Research: Substrate for Data-Driven Improvement of Agent Workflows¶

Date: 2026-05-11 Backlog items: BK-193 (Trace schema: audience field + post-hoc fields; re-tag unreleased traces) Status: Research complete — informed BK-193 schema additions and re-tagging of all 39 unreleased traces under sdd/traces/. Reader's orientation: §§ 1–3 justify the BK-193 schema work already shipped; § 4 recommends what comes next.

1. Problem Statement¶

The bigger programme. PR #608 added sdd/traces/ as the substrate for data-driven improvement of agent workflows. The schema's immediate stated use (optimisation of the sdd/ documentation structure via hotspot and co-read aggregation) is one application. The broader intent: turn the way agents move through documentation into analysable structure so the workflow itself can be evolved on evidence rather than intuition. Cross-trace aggregation should be able to surface where docs slow agents down, where reads recur (suggesting consolidation), where review iteration spikes (suggesting unclear guidance), and where the agent process itself should be tightened. The substrate is in scope for this research; the long-term programme that consumes it is sketched in § 4.3 but not planned in detail here. Specific immediate actions surfaced by the analysis (the next-PR work item and the in-PR precondition for it) are in scope and appear in § 4.1.
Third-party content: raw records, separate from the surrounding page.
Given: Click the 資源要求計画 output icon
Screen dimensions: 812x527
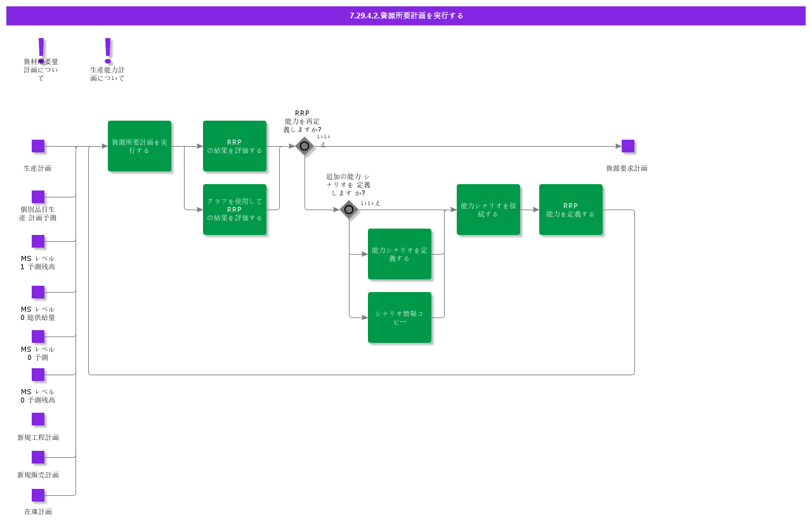Looking at the screenshot, I should [x=628, y=146].
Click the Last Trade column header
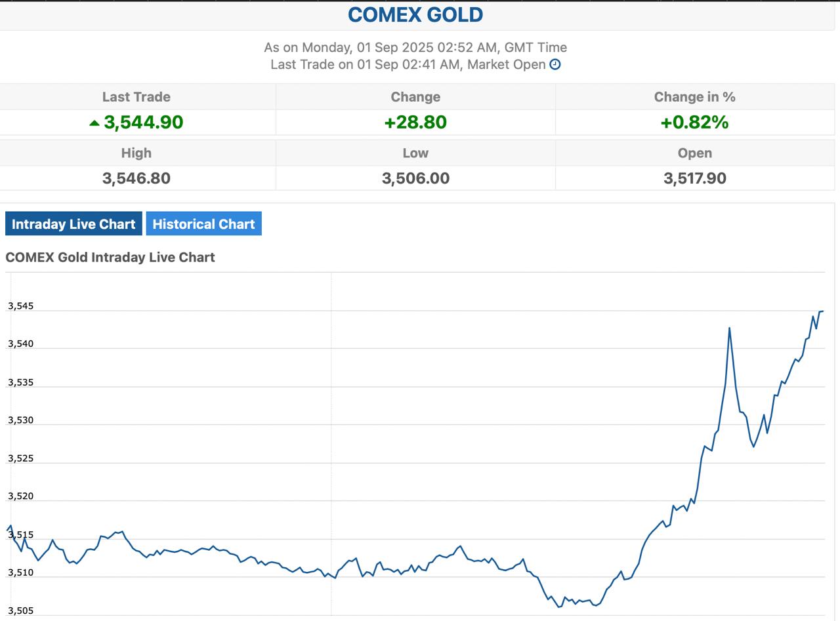This screenshot has width=840, height=621. click(x=137, y=97)
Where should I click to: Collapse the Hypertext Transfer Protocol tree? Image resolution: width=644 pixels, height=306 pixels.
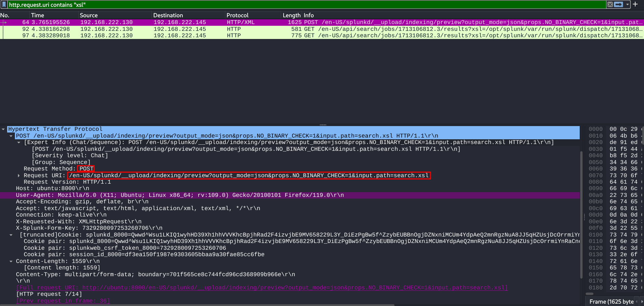click(3, 129)
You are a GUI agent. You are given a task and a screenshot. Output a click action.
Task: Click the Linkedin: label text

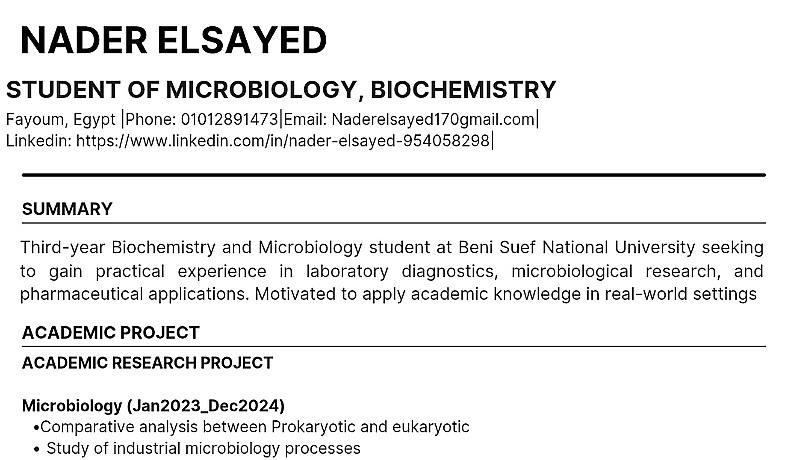(x=39, y=141)
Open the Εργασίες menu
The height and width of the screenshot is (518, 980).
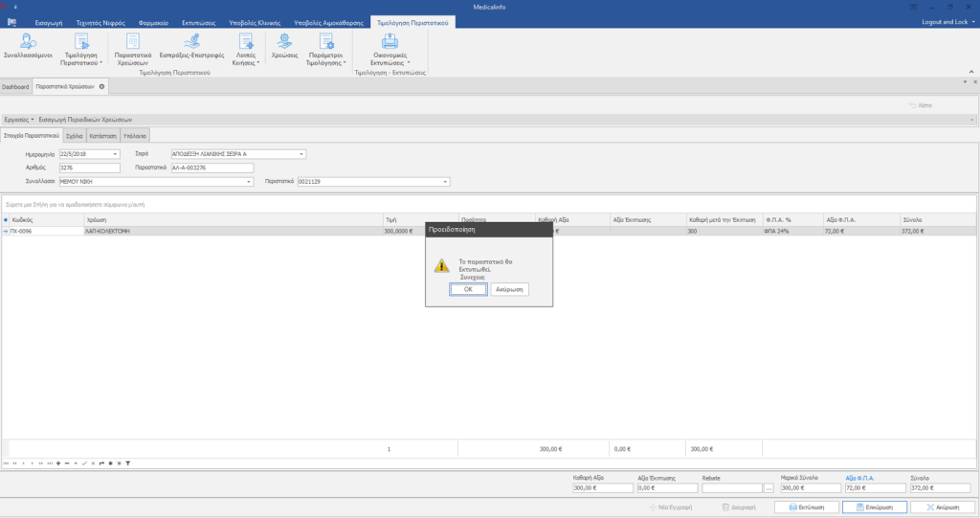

Current limitation. Traces are not written by the agents doing the work. They are authored after the fact by a fresh agent session: one with access to the merged PR record, the backlog item, and the existing docs, but no first-hand experience of the implementation chaos. This produces a sanitized "best-practice" trace, a rule-following spine that walks cleanly down the SDD pipeline. The unresolved question is how far that retrospective reconstruction tracks the reads the work actually required versus the reads the work would have required under the ideal process.

Affected. Agents working on backlog items (whose workflow is the optimisation target); future authors of trace tooling and aggregators; doc maintainers and process owners who would act on aggregator findings.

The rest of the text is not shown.